Джейк улыбнулся ему.

– А ты все замечаешь.

– Да, если статья моя. Эксклюзив, не забыл? Делиться с твоей бандой я не буду. Так по-честному? Так что там было?

– Она твоя, обещаю. Только подожди немного.

– Что, даже не намекнешь? О чем ты там с генералом болтал? Точнее, с покойным генералом. Кстати, завтра похороны – будут представители от всех союзников. Этот их ужасный оркестр, без сомнения. Полагаю, венок ты посылать не будешь.

– Точно, – сказал Джейк, почти не слушая его. – Ты не знаешь.

– Нет, не знаю, – повторил он, сымитировав голос Джейка. – Если ты не скажешь.

– Нет, я хочу сказать, никто не знает. Что он мне сказал. Никто не знает. Это могло быть все, что угодно.

– Но что он сказал?

– Дай подумать минутку. Это важно. Мне надо обмозговать.

– Тогда не возражаешь? – спросил Брайан, наливая себе еще. – Увлекательное зрелище – смотреть, как другие думают.

– Что угодно. Я имею в виду, предположим, он мне сказал…

– Сказал тебе – что?

Джейк с минуту молчал, потягивая виски.

– Слушай, Брайан, – наконец сказал он. – Я хочу, чтобы ты кое-что для меня сделал.

– Что?

– Выпил в пресс-центре. Я плачу.

– И?

– Поболтай там немного. Пропусти несколько рюмок. Ты виделся со мной, историю я зажилил и делиться с тобой не собираюсь, так что ты разозлился.

– Естественно, разозлюсь. А смысл в чем?

– Надо, чтобы все знали, что у меня что-то есть. Пресс-центр – та же деревенская почта, всем все сразу становится известно. Стой, еще лучше. Бумага есть?

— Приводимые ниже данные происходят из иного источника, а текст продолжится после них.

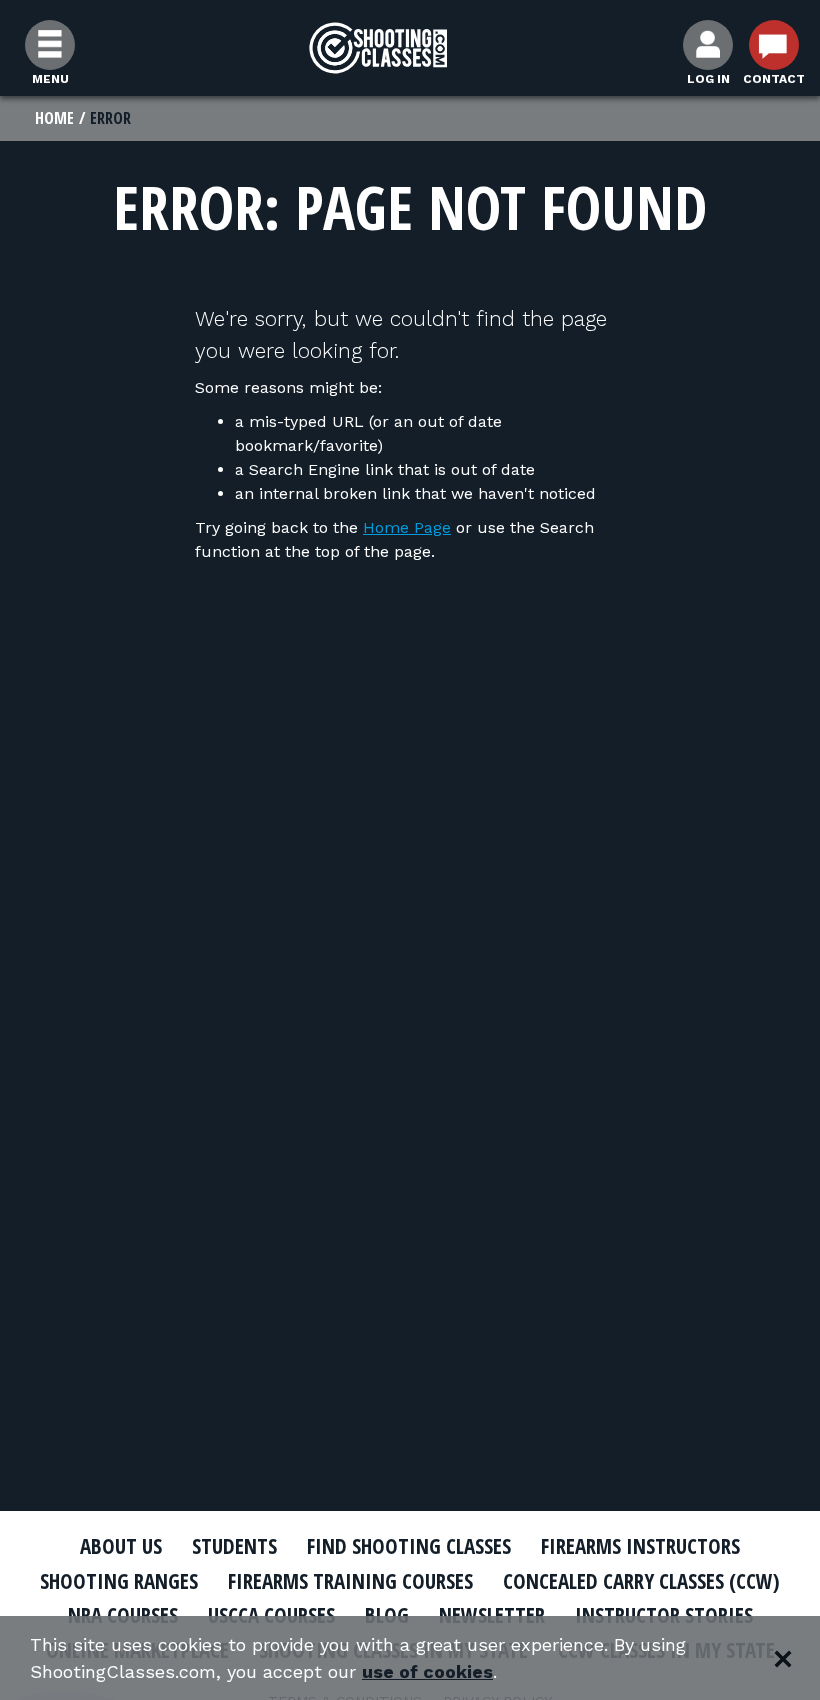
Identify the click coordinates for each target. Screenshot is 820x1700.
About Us (121, 1546)
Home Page (407, 527)
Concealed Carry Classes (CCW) (641, 1581)
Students (234, 1546)
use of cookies (427, 1671)
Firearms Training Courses (350, 1581)
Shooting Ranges (119, 1581)
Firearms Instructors (640, 1546)
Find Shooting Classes (409, 1546)
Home (54, 118)
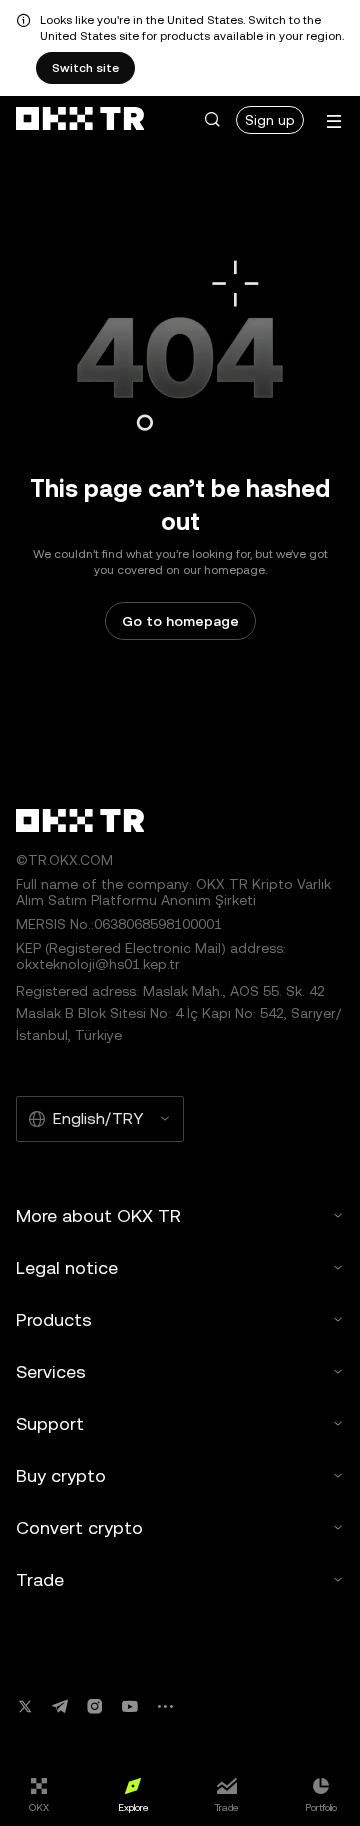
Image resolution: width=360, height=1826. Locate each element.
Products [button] (54, 1319)
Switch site (85, 68)
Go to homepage (180, 621)
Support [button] (50, 1423)
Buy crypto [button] (61, 1475)
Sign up (270, 120)
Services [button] (51, 1371)
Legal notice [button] (67, 1267)
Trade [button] (40, 1579)
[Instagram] (95, 1706)
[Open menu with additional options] (334, 121)
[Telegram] (60, 1706)
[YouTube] (130, 1706)
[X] (25, 1706)
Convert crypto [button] (79, 1527)
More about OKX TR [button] (98, 1215)
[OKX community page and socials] (165, 1706)
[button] (212, 120)
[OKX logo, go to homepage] (80, 120)
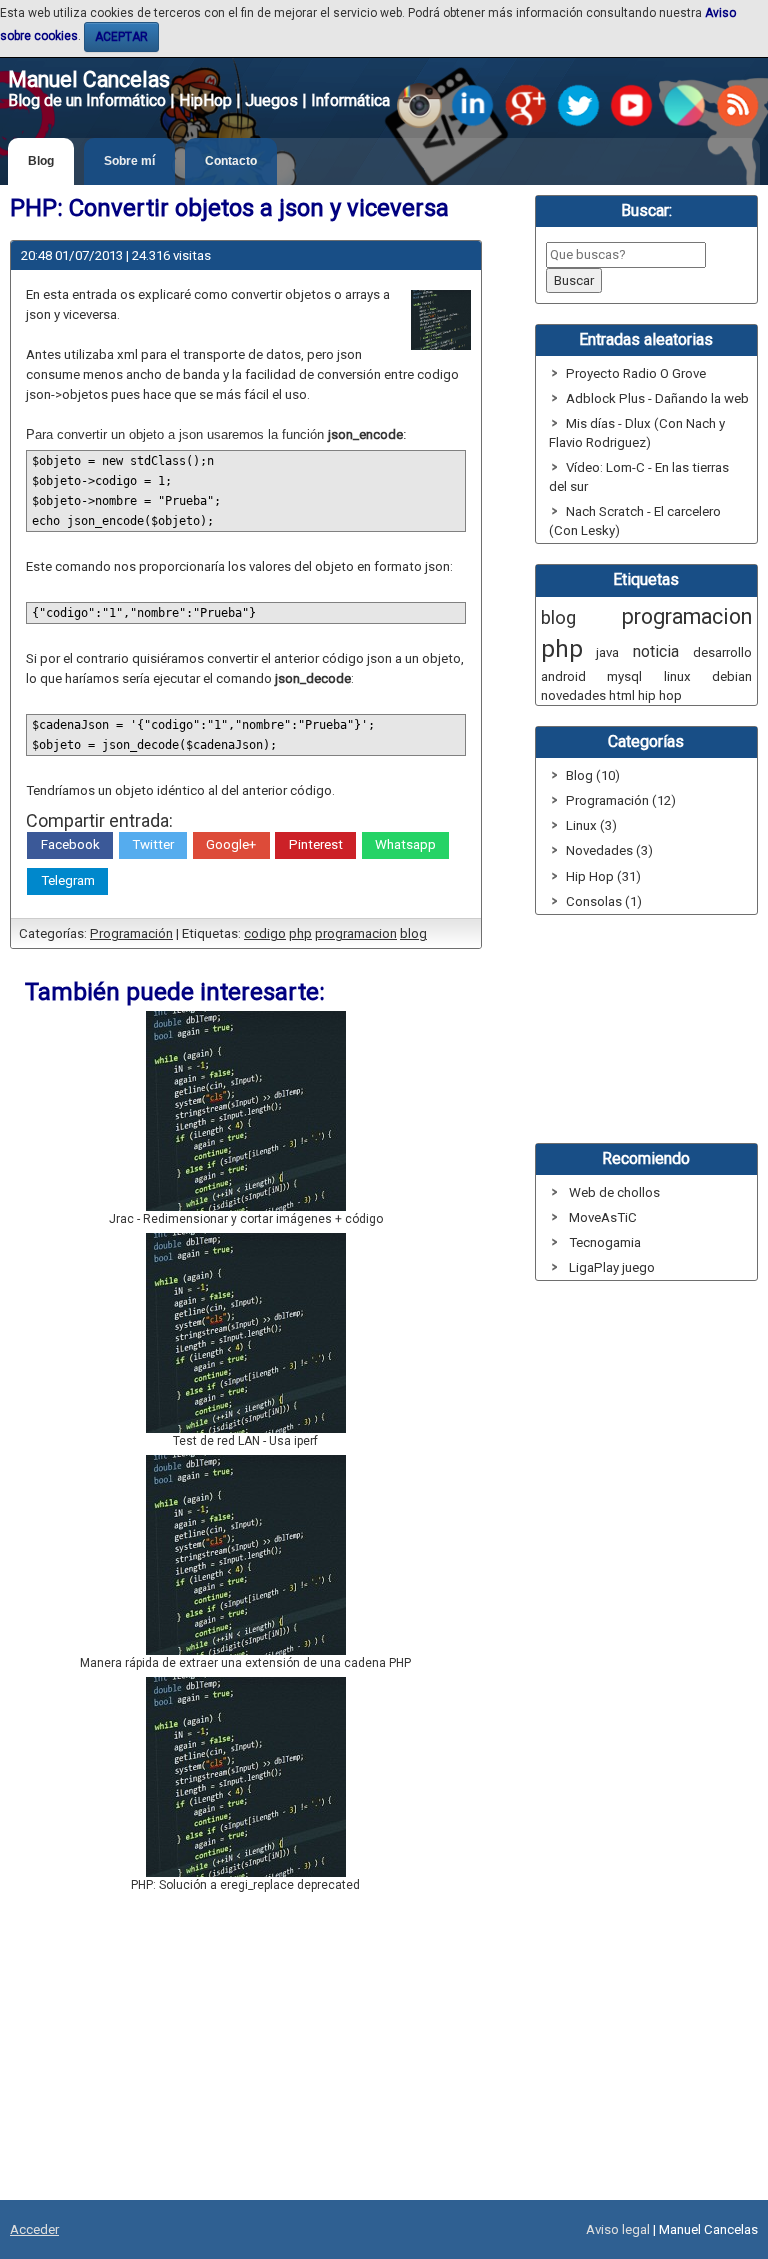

Брайан вынул блокнот и передал Джейку, затем стал наблюдать, как тот пишет.

– Пошли это в «Колльерс» от моего имени – телеграфный адрес здесь.

Брайан взял листок и прочитал вслух:

– «Оставьте место следующем номере большого материала скандал». А если ты не пришлешь? Им это не понравится.

– А могу и прислать. И ты можешь. Есть шанс, что эта телеграмма вообще никуда не уйдет. Цензоры не пропустят. А молодой Рон только взглянет на нее, и начнет, как тот цыпленок, орать, что небо падает. Никому покоя не даст.